- INPUT FOR THIS TASK -
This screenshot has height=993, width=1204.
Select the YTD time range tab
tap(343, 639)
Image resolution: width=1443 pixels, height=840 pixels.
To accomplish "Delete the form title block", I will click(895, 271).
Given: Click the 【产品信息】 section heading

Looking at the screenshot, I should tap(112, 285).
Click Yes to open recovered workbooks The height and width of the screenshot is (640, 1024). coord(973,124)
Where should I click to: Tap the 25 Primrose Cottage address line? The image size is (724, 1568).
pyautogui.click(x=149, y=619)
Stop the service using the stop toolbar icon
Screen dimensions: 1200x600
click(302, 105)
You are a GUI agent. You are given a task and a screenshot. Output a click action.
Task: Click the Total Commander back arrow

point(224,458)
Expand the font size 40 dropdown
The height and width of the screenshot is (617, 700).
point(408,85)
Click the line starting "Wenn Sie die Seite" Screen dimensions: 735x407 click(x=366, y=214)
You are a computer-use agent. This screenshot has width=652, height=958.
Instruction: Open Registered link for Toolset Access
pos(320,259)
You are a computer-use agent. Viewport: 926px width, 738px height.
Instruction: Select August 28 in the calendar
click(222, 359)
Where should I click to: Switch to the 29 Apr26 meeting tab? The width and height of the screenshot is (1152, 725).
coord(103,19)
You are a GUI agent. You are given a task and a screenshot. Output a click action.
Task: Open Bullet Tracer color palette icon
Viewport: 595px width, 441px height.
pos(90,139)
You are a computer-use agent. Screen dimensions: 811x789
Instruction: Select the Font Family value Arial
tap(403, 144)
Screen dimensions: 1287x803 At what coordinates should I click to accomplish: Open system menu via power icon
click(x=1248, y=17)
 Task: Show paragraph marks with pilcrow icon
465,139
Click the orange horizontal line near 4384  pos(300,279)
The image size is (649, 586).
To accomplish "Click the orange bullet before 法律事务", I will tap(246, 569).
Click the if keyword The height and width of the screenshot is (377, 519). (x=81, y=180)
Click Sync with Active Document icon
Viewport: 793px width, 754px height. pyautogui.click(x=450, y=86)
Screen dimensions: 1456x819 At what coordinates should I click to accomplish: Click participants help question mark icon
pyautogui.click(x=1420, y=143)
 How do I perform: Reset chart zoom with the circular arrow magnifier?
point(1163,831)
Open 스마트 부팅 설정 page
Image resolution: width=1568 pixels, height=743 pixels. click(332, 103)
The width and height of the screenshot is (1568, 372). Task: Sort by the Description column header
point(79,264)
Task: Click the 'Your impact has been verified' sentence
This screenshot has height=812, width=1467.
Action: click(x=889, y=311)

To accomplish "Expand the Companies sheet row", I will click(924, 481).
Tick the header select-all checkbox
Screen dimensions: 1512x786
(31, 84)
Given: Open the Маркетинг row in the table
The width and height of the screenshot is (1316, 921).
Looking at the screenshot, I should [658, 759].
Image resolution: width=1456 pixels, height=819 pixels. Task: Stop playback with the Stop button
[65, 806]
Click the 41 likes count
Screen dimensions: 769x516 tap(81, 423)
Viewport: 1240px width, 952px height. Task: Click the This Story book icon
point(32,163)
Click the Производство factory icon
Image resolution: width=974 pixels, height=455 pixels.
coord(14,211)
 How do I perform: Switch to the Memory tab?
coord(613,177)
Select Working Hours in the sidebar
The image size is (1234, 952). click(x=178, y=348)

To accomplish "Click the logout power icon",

- EXERCISE AIM -
Rewrite the records from the line containing "Where should I click to: Tap" through the line containing "pos(90,139)", swapping "calendar" for "date picker" and keeping everything else the same.

- RESPONSE TO THE EXERCISE -
Where should I click to: Tap the 25 Primrose Cottage address line? The image size is (724, 1568).
pyautogui.click(x=149, y=619)
Stop the service using the stop toolbar icon
Screen dimensions: 1200x600
click(302, 105)
You are a GUI agent. You are given a task and a screenshot. Output a click action.
Task: Click the Total Commander back arrow

point(224,458)
Expand the font size 40 dropdown
The height and width of the screenshot is (617, 700).
point(408,85)
Click the line starting "Wenn Sie die Seite" Screen dimensions: 735x407 click(x=366, y=214)
You are a computer-use agent. This screenshot has width=652, height=958.
Instruction: Open Registered link for Toolset Access
pos(320,259)
You are a computer-use agent. Viewport: 926px width, 738px height.
Instruction: Select August 28 in the date picker
click(222, 359)
Where should I click to: Switch to the 29 Apr26 meeting tab? The width and height of the screenshot is (1152, 725).
coord(103,19)
You are a GUI agent. You are given a task and a screenshot. Output a click action.
Task: Open Bullet Tracer color palette icon
Viewport: 595px width, 441px height.
pos(90,139)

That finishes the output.